### Problem requirements:
Render everything from the line containing "Switch to the 首页 tab" down to the line containing "Action: (x=1041, y=248)" as a two-column CSV with the headers text and answer, putting each text and its answer in one row. Place each field in quotation marks, replace line breaks with spaces, and leave the pictures out.

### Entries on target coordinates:
= = =
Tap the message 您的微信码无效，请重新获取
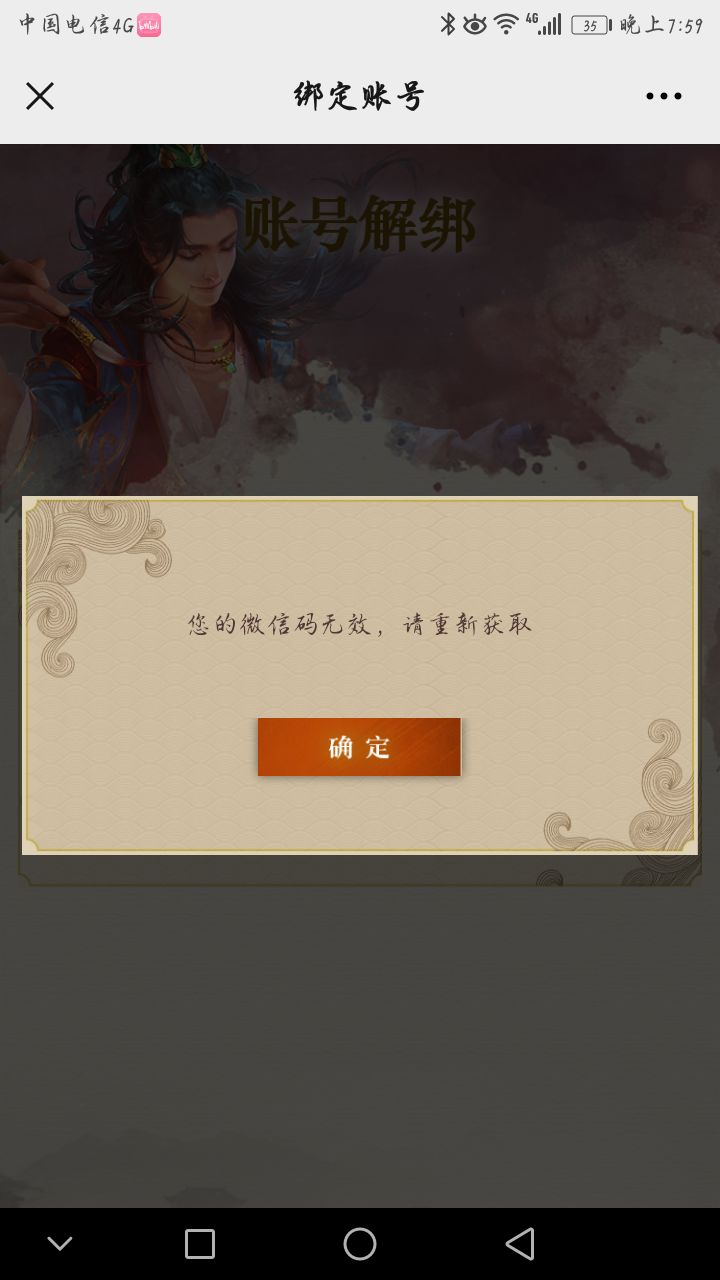This screenshot has height=1280, width=720. point(360,624)
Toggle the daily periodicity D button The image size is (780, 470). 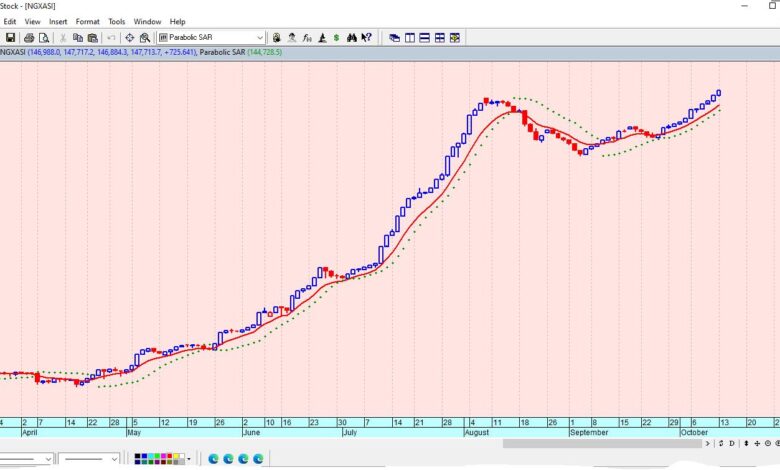tap(731, 442)
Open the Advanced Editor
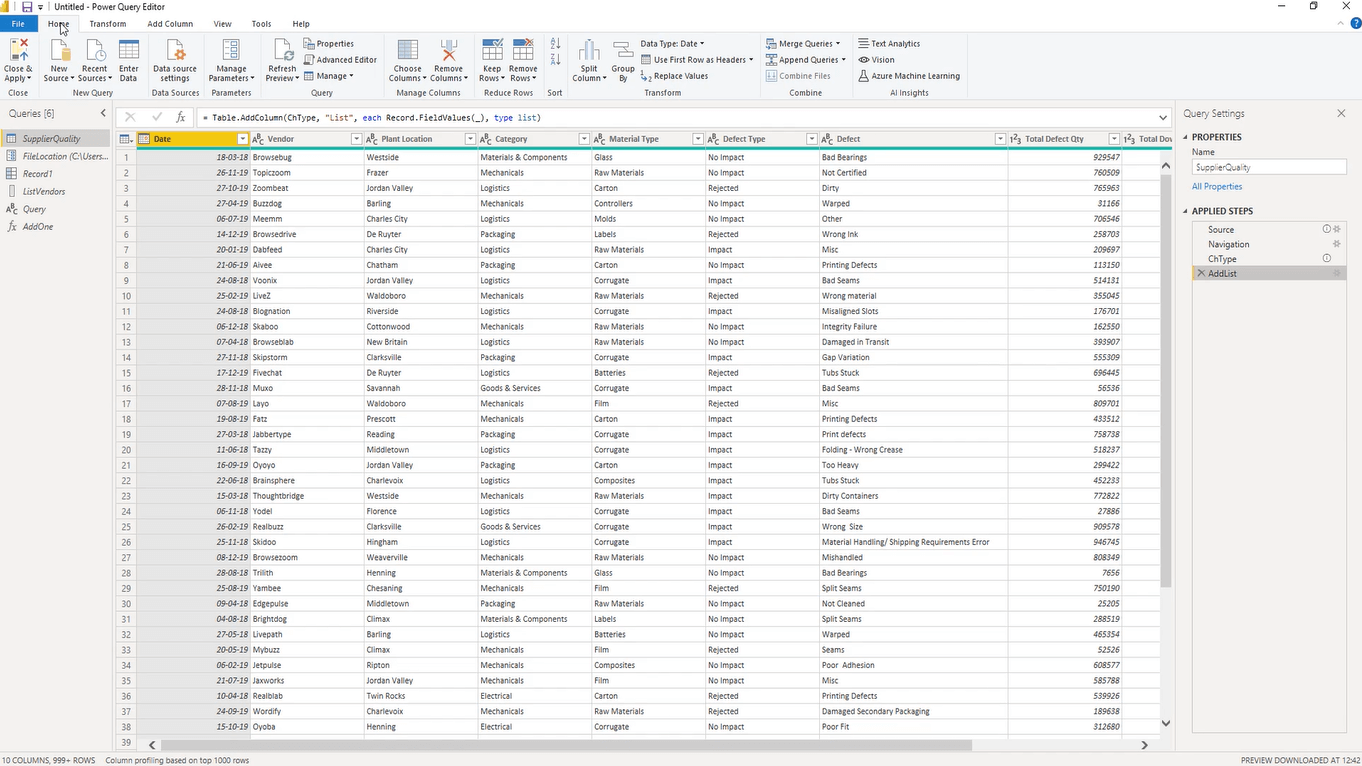The width and height of the screenshot is (1362, 766). pyautogui.click(x=340, y=60)
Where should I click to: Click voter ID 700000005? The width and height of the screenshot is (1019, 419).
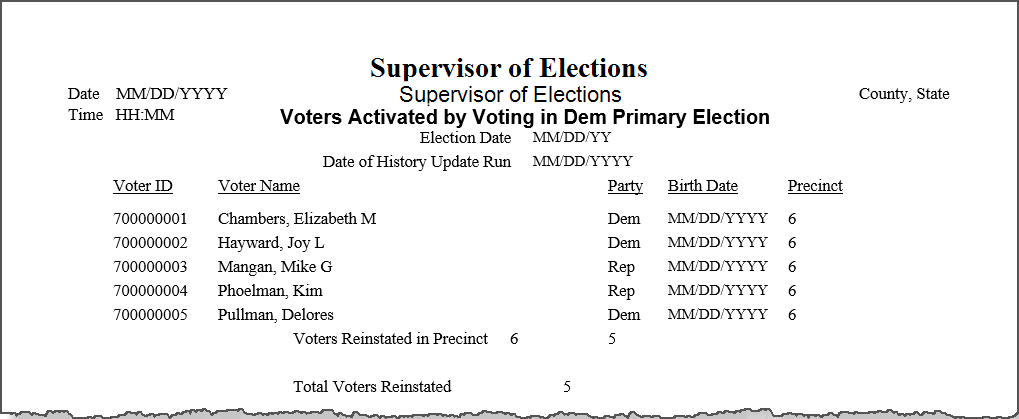(150, 315)
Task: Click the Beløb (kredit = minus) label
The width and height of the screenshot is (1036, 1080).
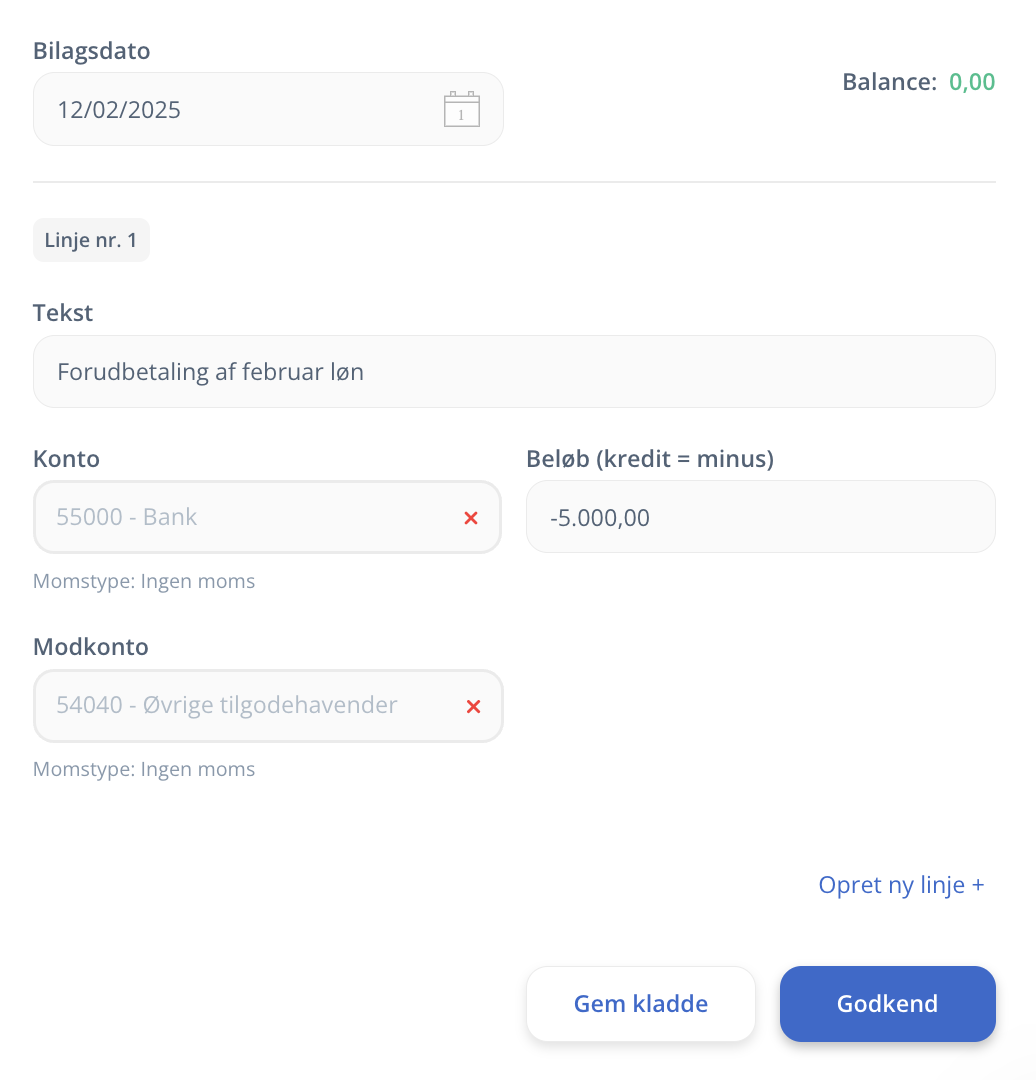Action: tap(650, 459)
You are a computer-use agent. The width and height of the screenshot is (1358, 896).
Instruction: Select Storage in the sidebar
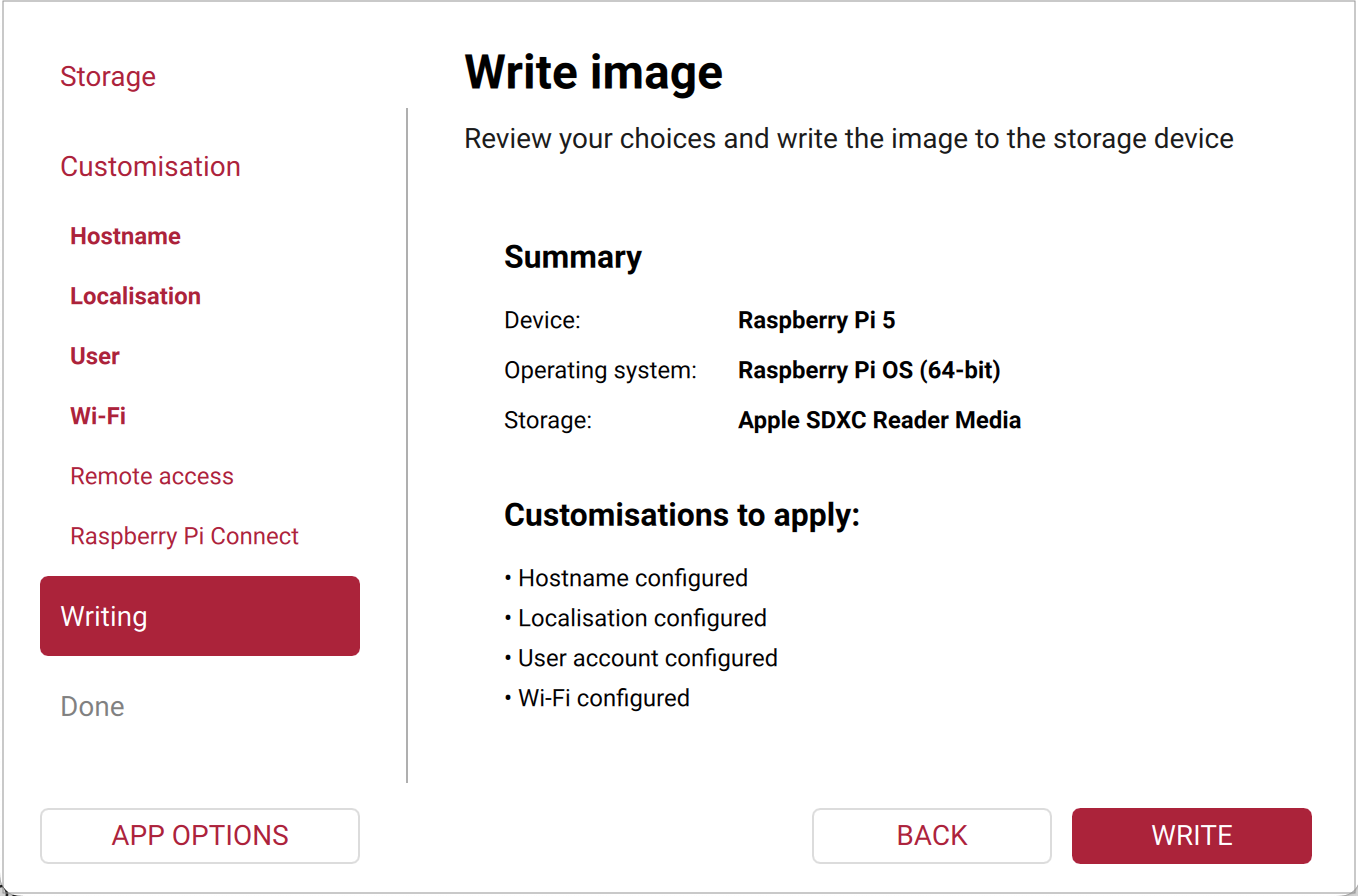coord(108,76)
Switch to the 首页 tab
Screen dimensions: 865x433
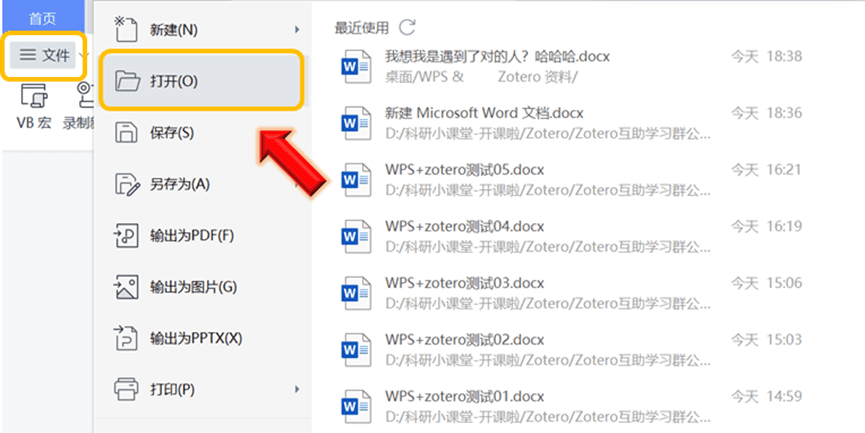[x=42, y=18]
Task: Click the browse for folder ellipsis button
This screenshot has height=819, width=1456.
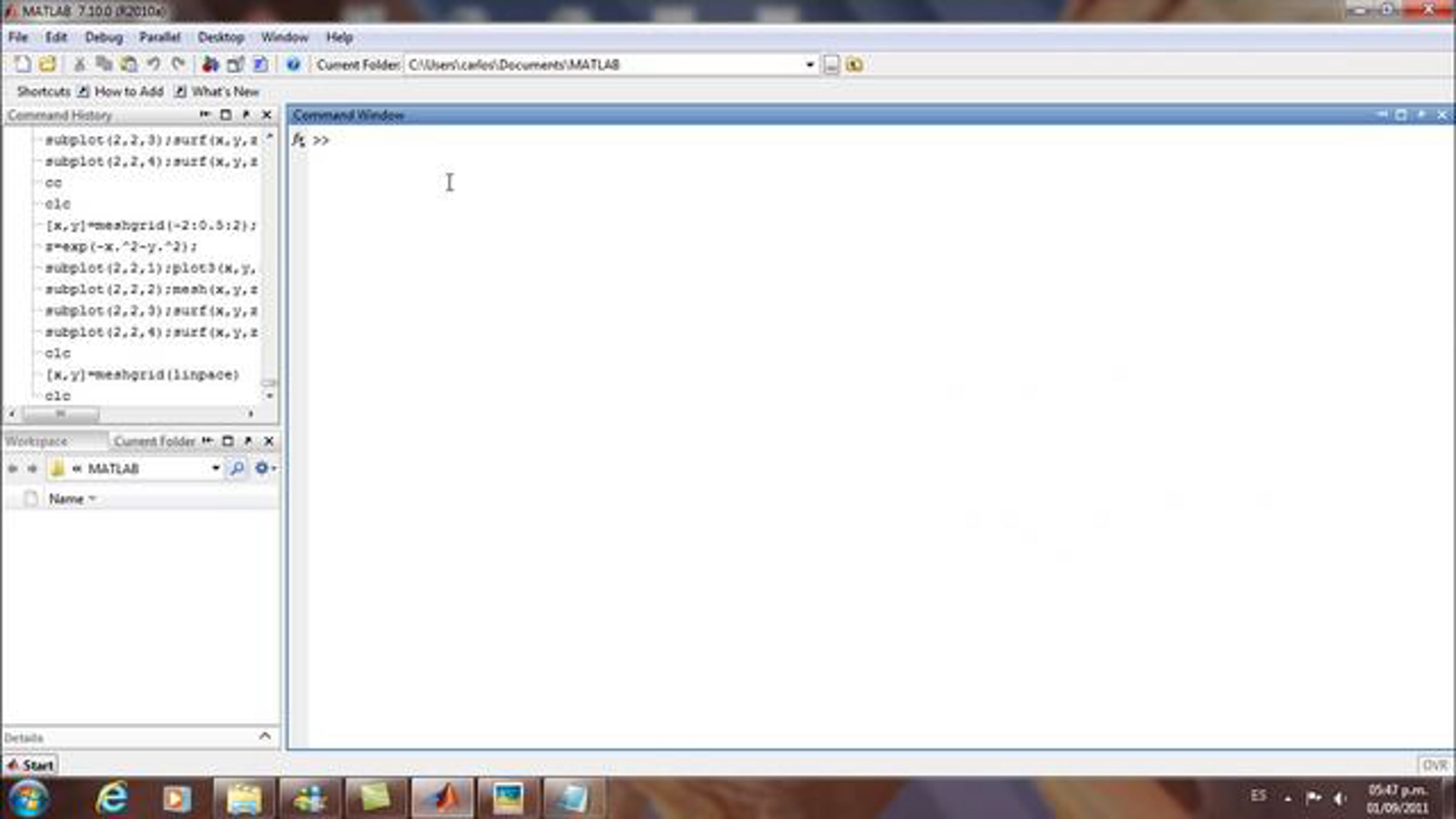Action: point(831,64)
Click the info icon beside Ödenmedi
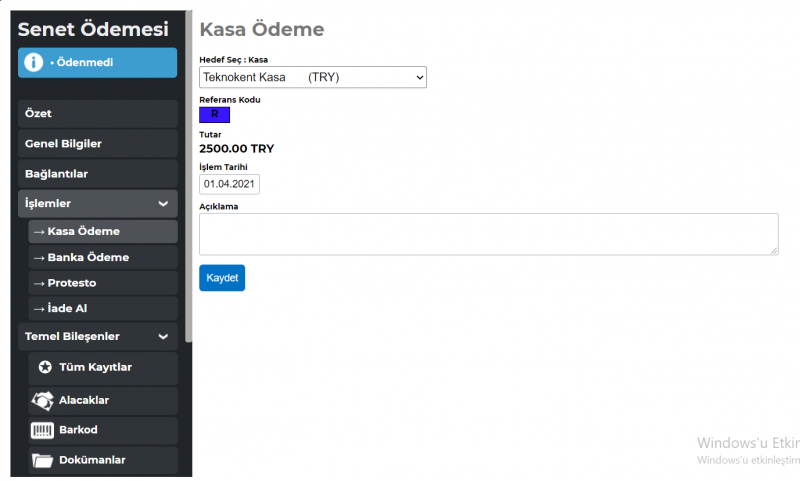This screenshot has width=800, height=481. tap(34, 62)
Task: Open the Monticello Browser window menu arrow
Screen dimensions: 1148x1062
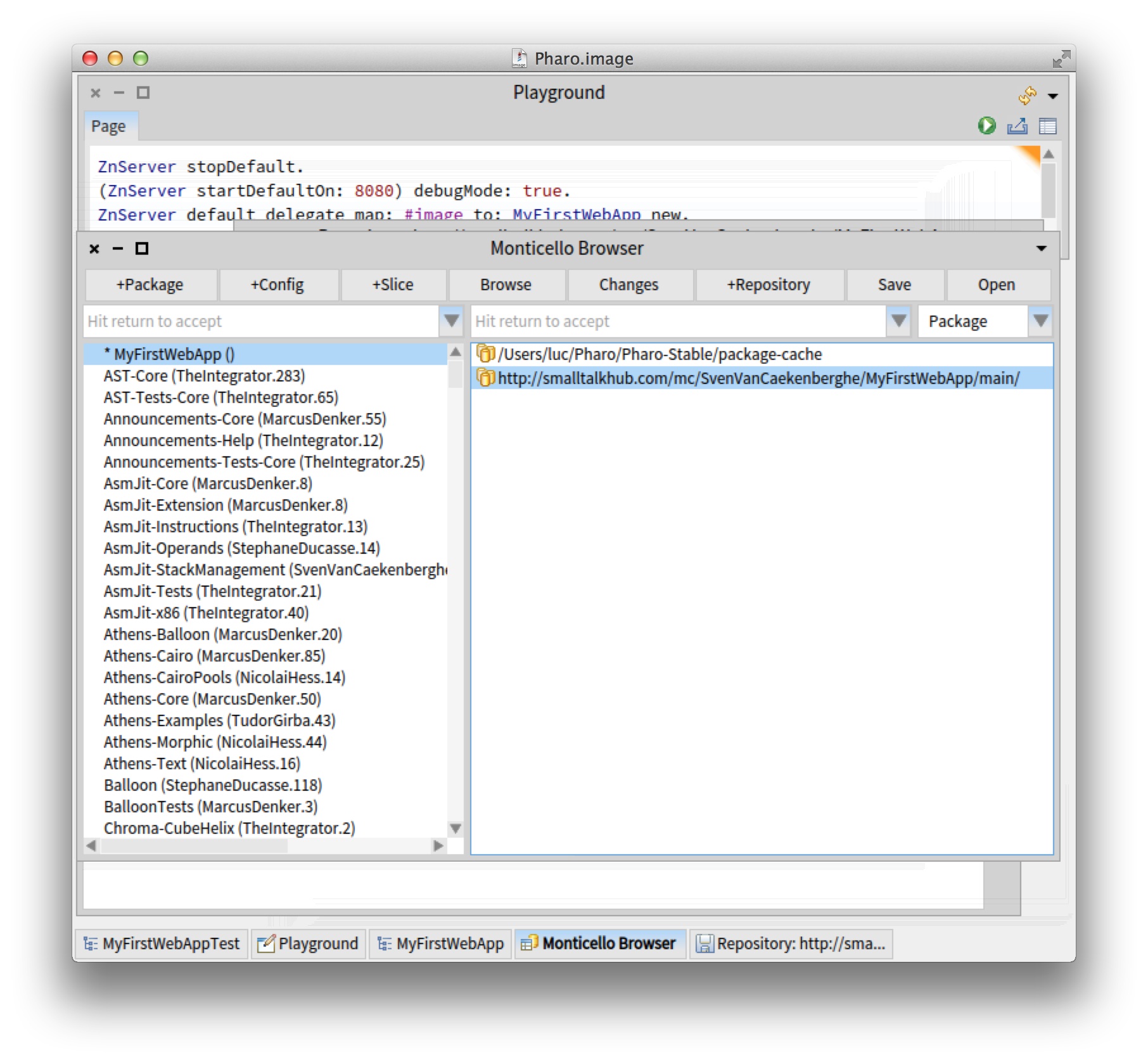Action: (x=1041, y=248)

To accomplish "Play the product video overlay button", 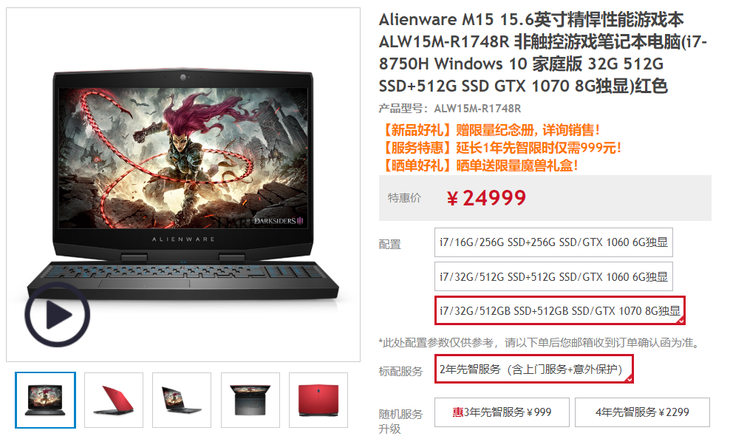I will [x=57, y=315].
= = =
### Output for this exercise:
text,answer
"Switch to the 首页 tab Screen dimensions: 865x433","[x=42, y=18]"
"Task: Click the browse for folder ellipsis button This screenshot has height=819, width=1456.","Action: point(831,64)"
"Click the info icon beside Ödenmedi","This screenshot has width=800, height=481. tap(34, 62)"
"Task: Open the Monticello Browser window menu arrow Screen dimensions: 1148x1062","Action: (x=1041, y=248)"